Thursday, 21 December 2023

Doubts & Dilemmas, Climate & Energy

My first post in this blog said "I'm starting from the position that I believe my 'home' is about to be spoiled, and I don't like it." and that "...we owe it to ourselves and our (grand)children to make sure the [GNRSP] proposals are challenged, and the 'benefits' evaluated in a balanced way.That's not changed.

Can't thinkers also be deniers?
This 'Doubts & Dilemmas' blog entry - certain to be substantially edited and extended over coming weeks - has been prompted by the SolarComment conversation responding to our MP's 20/12/2023 letter (to see the contents of any SolarComment post you need to have signed up, just email jgray.muskham@gmail.com if you want to be added to the mailing list). 


EDIT 29th March, 2024 

The 'doubts and dilemmas' at national and international level have also been surfacing with great rapidity, and revealing unanticipated threats, since I first posted this item in December 2023. Just yesterday, I came across another - hardly discussed until now, events in Africa that have potential knock-on effects for our UK electricity supply.

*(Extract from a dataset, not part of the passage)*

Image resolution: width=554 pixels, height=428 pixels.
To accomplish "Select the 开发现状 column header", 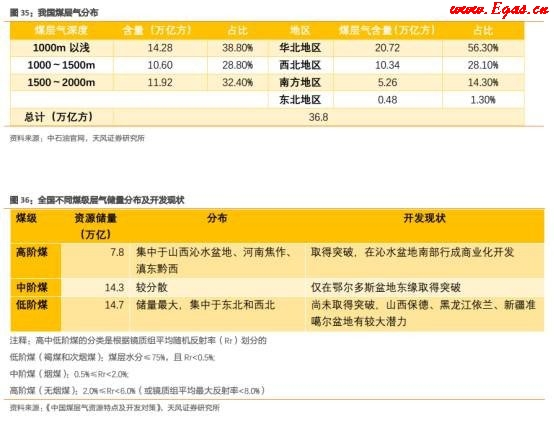I will [424, 218].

As I read (and paraphrase) it, the conversation's central message boils down to the belief that "Climate is an [...] existential threat to all of us." and that politicians at all levels should therefore be encouraging us to fully support the UK's sacrificial net-zero policies. There are undoubtedly MILLIONS who completely support those policies, but I can't. My Earth Science background, and 55-year exposure to 'the science' won't let me, nor will my equally long personal experience of Cold War threats and European politics - and that's before I even begin to factor in net zero's economic impact, most felt by people a lot worse off than we are.

For me, it's the loss of secure and resilient energy supply that dominates, not net zero. In 2024 the most immediately obvious threat to energy security could be expressed "Vladimir Putin is an existential threat to all of us, and his willingness to take advantage of our self-inflicted energy supply vulnerability is a serious risk in the near term rather than in 2050". Alarmist? In recent weeks the Royal Navy and allies have become focused on threats to pipelines, and the interconnectors we depend on increasingly are undoubtedly targets for sabotage.

So, at the strategic level of national energy policy, I am (and have been since the 1980s) simultaneously pro-solar, pro-wind and pro-nuclear. At the same time I'm still shocked by the strategic lunacy of unilaterally destroying our coal industry, and the Trent valley generating capacity that it supported.  I am bemused to see our national energy policy dominated by the dunkleflaute-ignoring belief we can ever have a 100% solar/wind energy mix that gives energy security, whilst failing to access our known onshore frackable gas. 

However, at the 'operational' level, I just don't think it makes a great deal of sense to base our support for, or against, local Solar Park plans on our advocacy of net zero or energy security. That decision has already been taken, national policy calls for 70GW of new solar generating capacity and, even though net zero scepticism is growing, the National Infrastructure Planning process is designed to make it happen. The tramlines set down by The Planning Inspectorate (TPI) process which, with the developers' EIA Scoping Report now accepted by the TPIwill limit what counts as 'relevant' to their ultimate assessment of the Elements Green application

My own mantra of  "'Not 100% for, Not 100% against, More 'OK, some of this but in a way that respects our needs'" is just a pragmatic (though conflicted) response to how I see that process shaping up. My focus remains unashamedly on us achieving consensus-led outcomes that optimises community benefits by being very concerned to understand (and game) those aspects of the situation that 'the process' requires that we are consulted on.